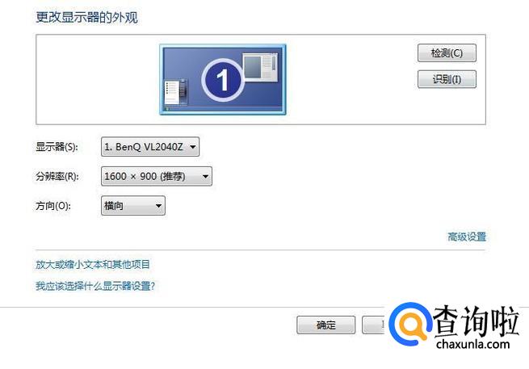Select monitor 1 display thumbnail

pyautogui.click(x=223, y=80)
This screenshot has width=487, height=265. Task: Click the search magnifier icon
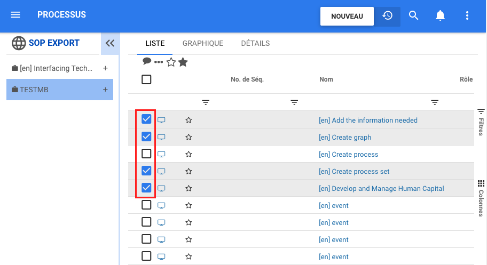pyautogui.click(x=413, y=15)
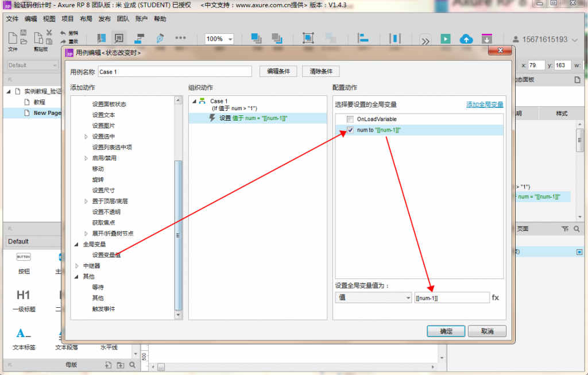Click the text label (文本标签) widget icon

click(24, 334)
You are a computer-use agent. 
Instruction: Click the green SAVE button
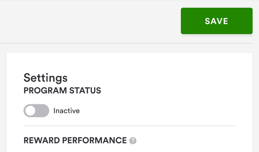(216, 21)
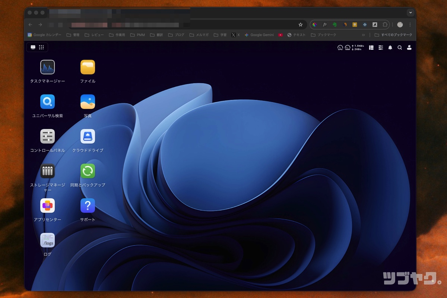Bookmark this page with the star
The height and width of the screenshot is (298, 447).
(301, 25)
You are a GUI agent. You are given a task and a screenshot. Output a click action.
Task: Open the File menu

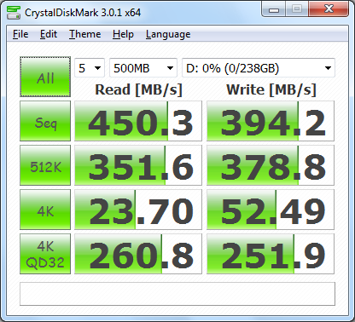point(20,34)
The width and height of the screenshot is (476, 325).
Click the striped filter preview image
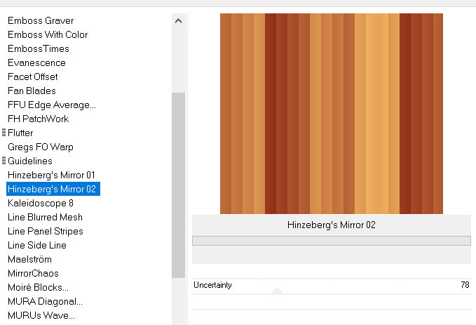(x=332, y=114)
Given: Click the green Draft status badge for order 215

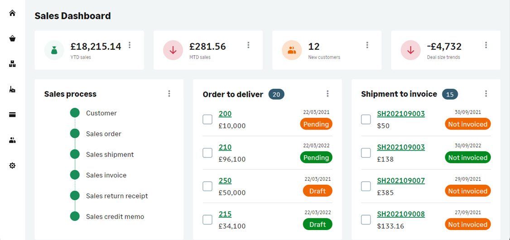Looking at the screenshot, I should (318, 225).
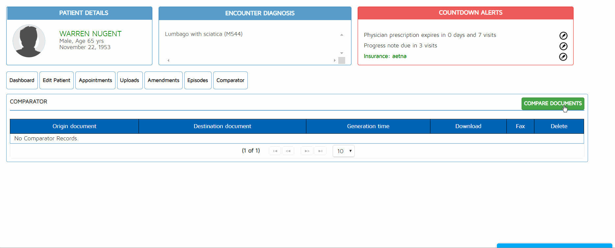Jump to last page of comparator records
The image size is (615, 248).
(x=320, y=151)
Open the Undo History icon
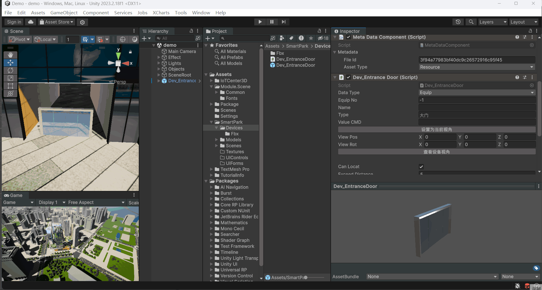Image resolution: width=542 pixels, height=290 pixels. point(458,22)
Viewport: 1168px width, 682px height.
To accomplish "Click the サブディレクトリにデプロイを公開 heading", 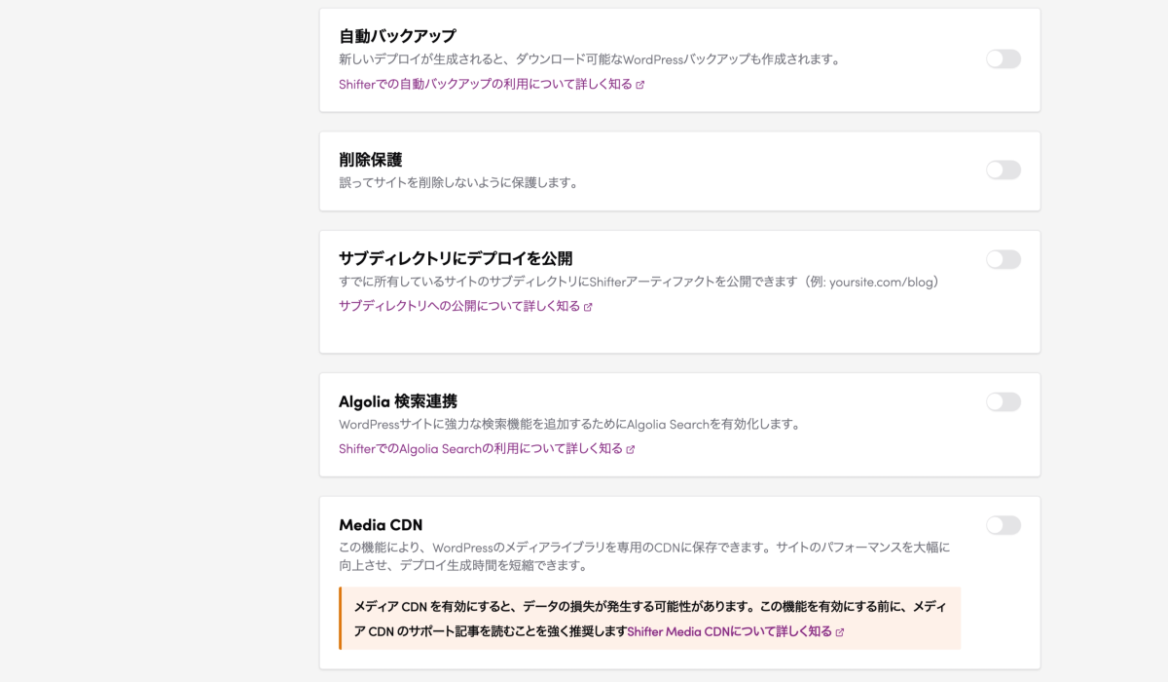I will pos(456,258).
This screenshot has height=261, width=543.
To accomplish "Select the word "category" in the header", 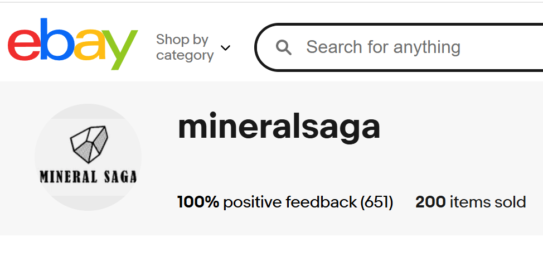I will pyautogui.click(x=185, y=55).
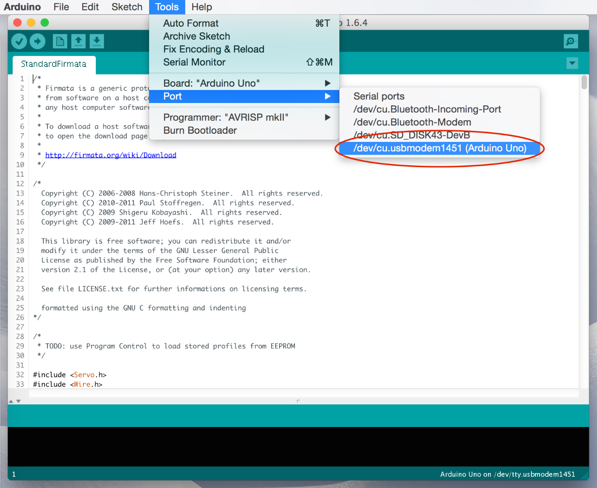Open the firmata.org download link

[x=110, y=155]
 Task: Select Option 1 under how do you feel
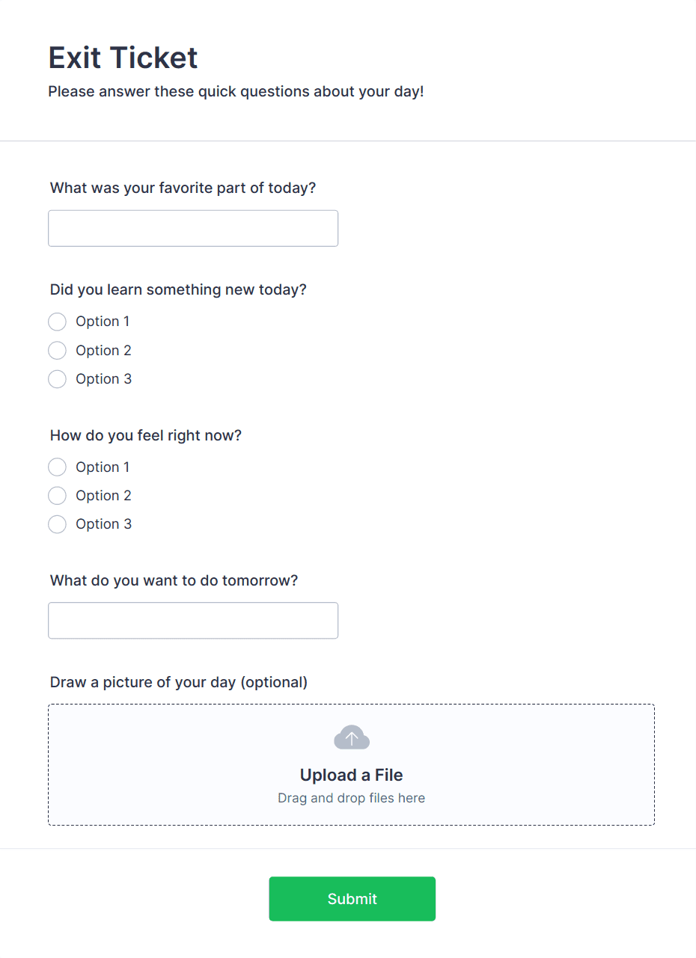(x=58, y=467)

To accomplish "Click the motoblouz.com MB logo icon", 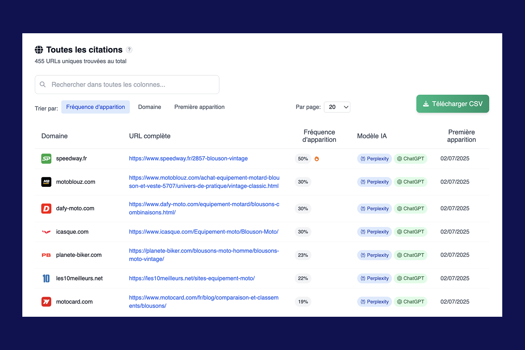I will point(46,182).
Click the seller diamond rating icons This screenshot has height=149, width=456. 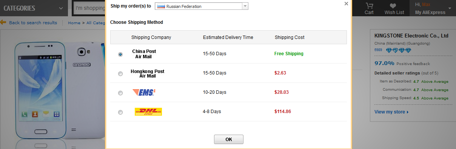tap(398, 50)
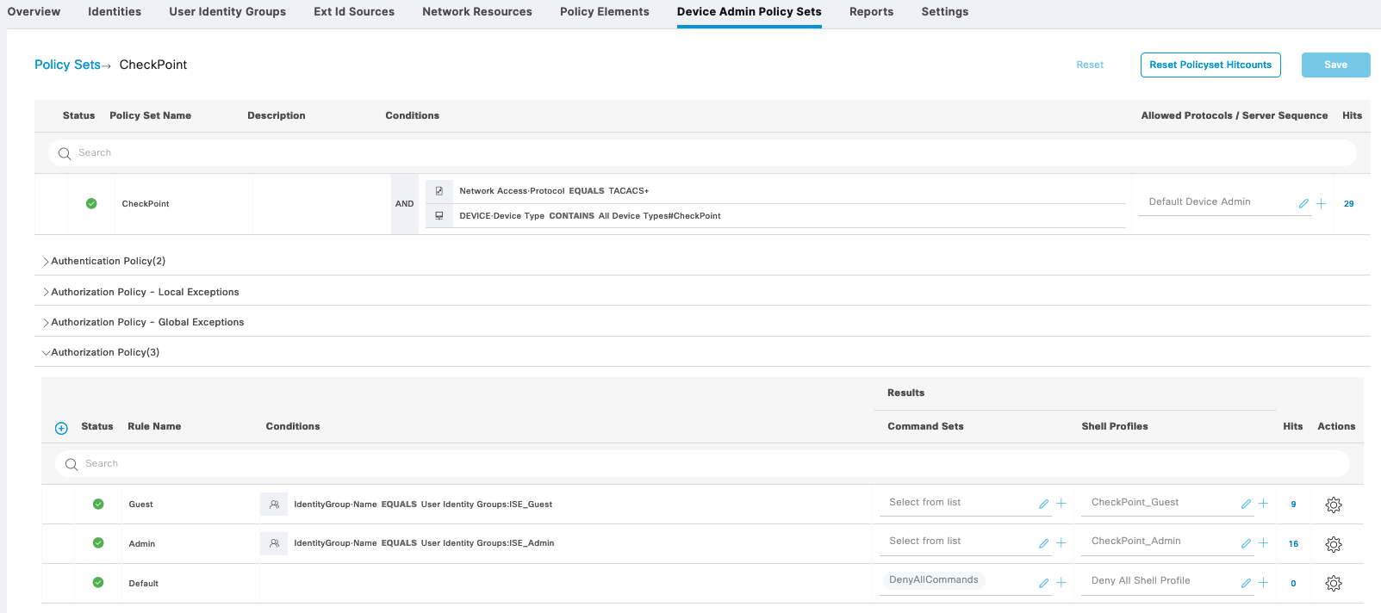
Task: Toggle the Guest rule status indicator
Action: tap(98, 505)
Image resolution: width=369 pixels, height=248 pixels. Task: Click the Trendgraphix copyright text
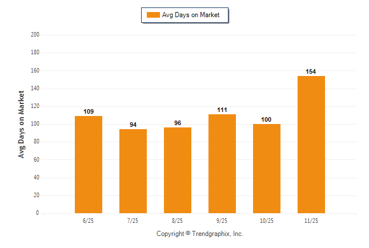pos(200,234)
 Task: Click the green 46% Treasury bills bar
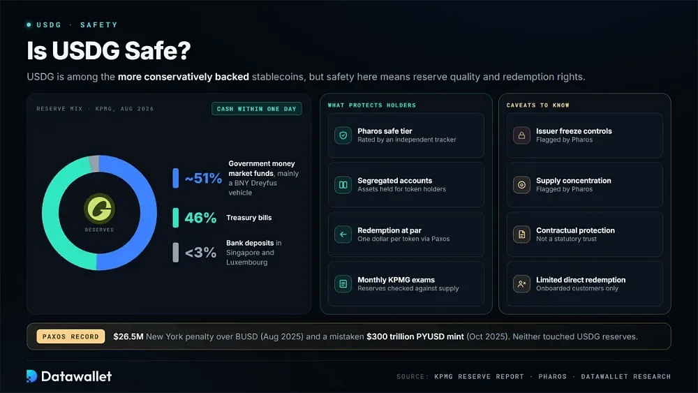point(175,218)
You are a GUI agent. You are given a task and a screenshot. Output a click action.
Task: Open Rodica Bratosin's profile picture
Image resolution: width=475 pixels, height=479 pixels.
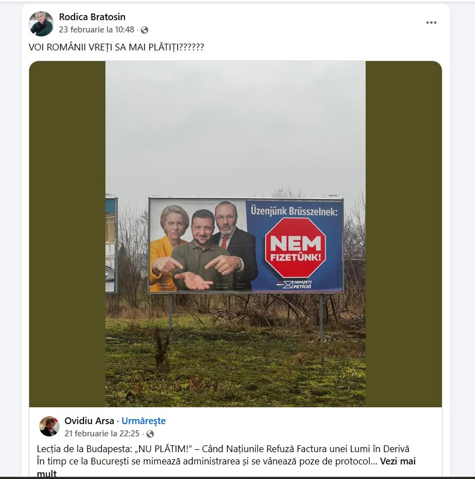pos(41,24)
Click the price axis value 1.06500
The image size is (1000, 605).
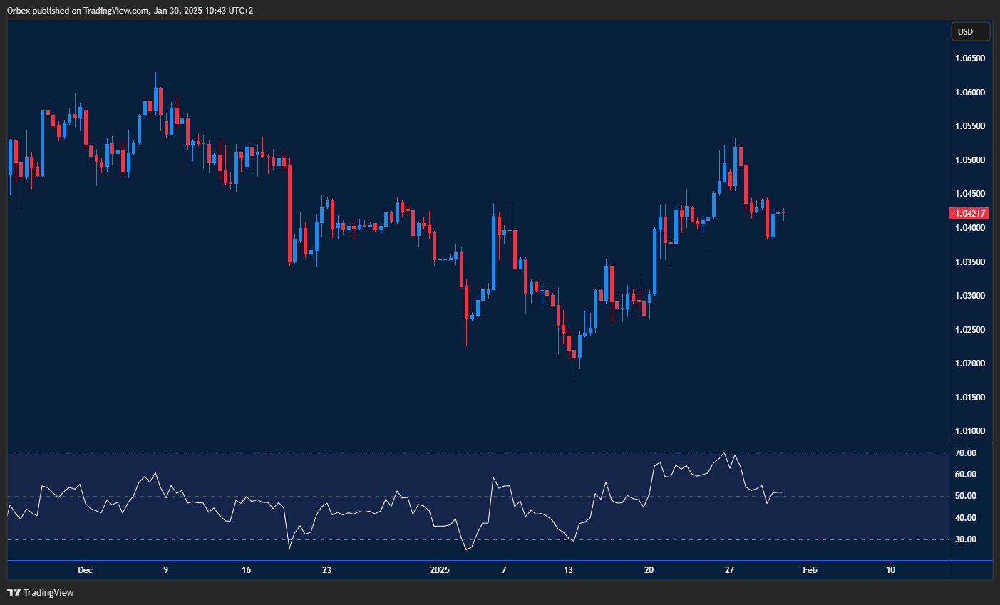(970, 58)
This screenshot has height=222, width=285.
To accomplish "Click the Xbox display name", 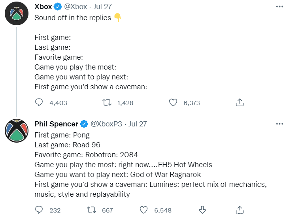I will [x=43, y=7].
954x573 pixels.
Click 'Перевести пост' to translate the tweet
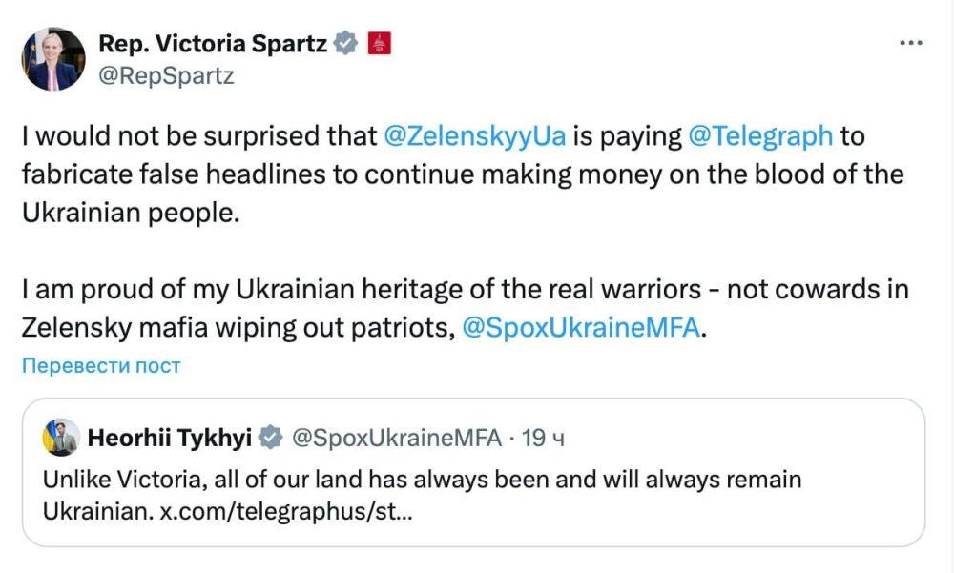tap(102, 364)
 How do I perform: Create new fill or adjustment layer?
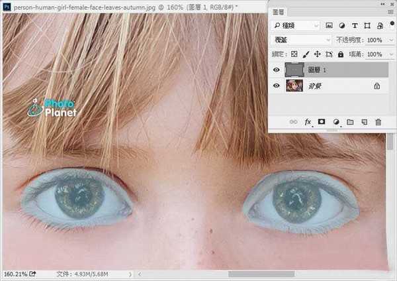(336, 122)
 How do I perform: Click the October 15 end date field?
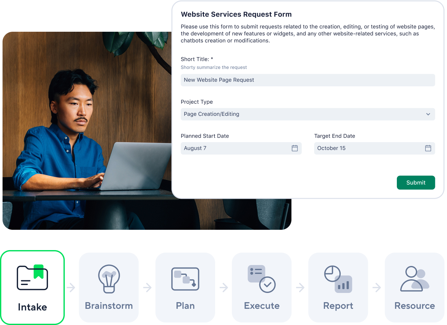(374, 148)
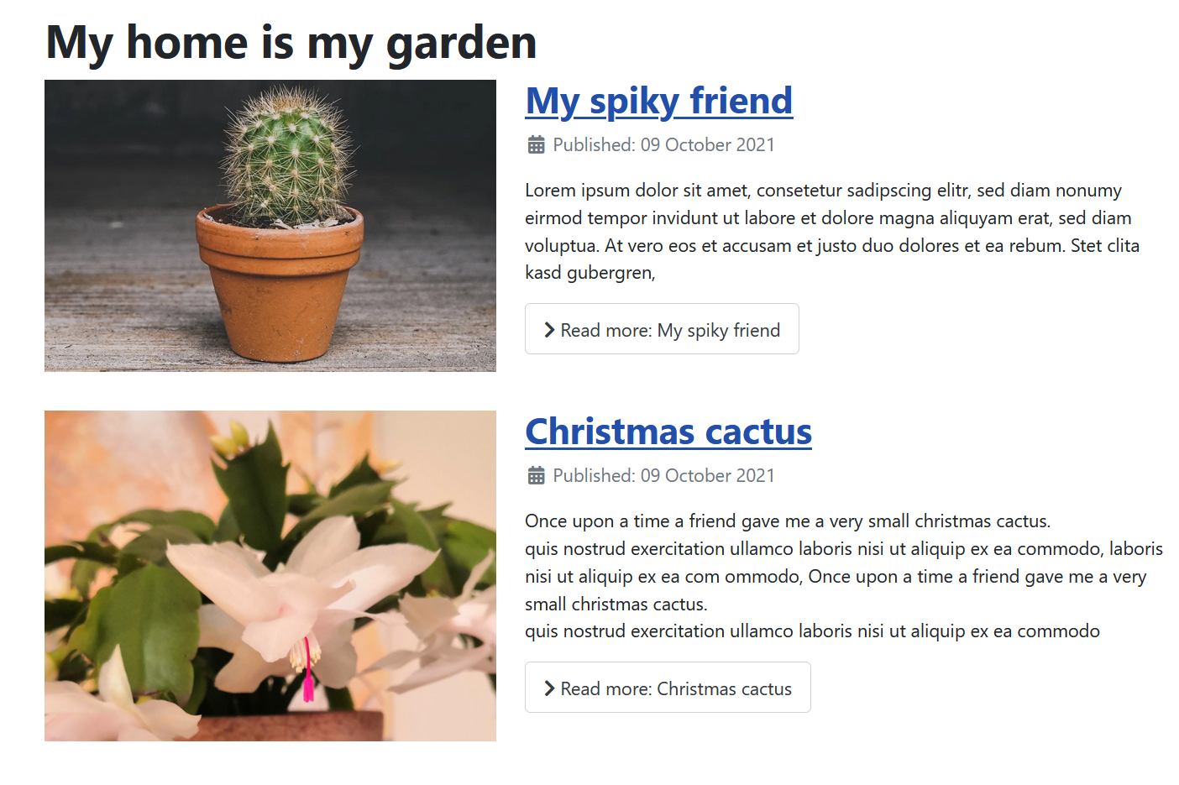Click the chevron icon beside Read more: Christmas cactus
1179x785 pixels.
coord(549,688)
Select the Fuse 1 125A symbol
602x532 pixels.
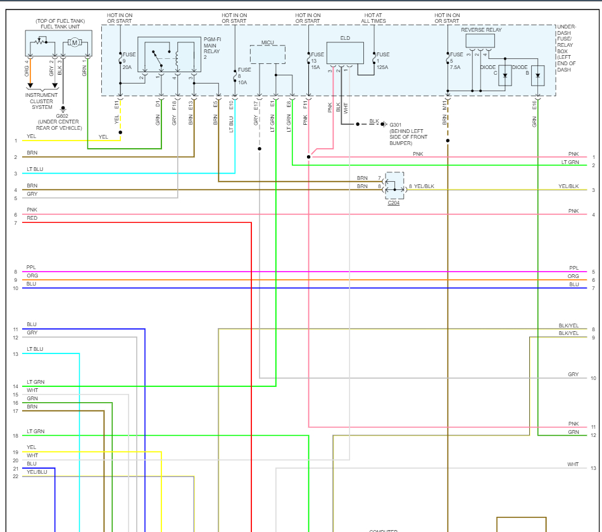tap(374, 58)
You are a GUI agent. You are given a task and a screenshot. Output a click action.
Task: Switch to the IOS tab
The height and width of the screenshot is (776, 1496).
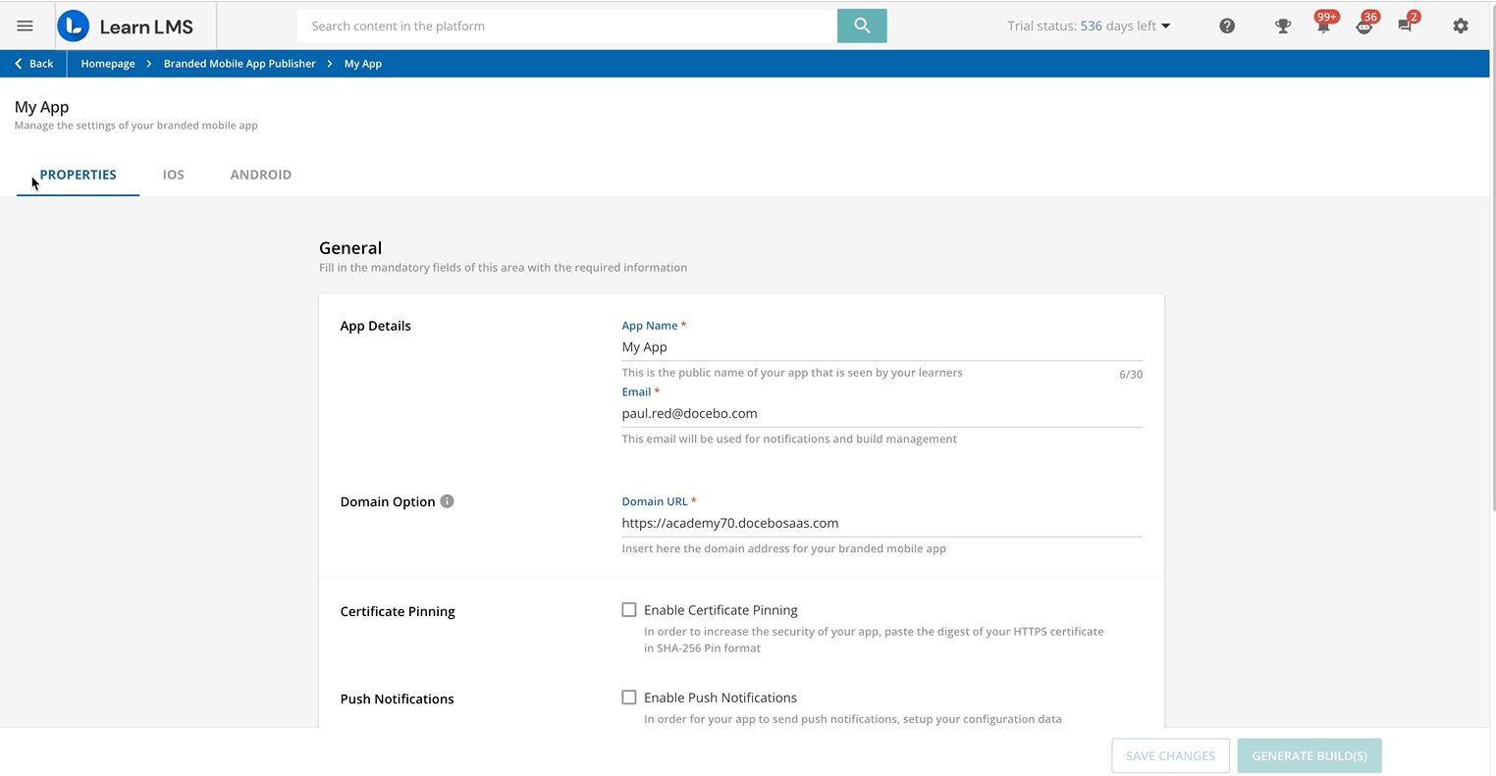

━━━━━━━━

- _What is required_:
Each line from the one containing "How do I perform: Create" through the last line of the listing is to be given again exactly, with no pictures and no other lines.

- _Worked solution_:
 How do I perform: Create new fill or adjustment layer?
(336, 122)
 How do I perform: Click the October 15 end date field?
(374, 148)
Click the chevron icon beside Read more: Christmas cactus
1179x785 pixels.
coord(549,688)
Select the Fuse 1 125A symbol
602x532 pixels.
tap(374, 58)
You are a GUI agent. You are given a task and a screenshot. Output a click action.
Task: Switch to the IOS tab
The height and width of the screenshot is (776, 1496).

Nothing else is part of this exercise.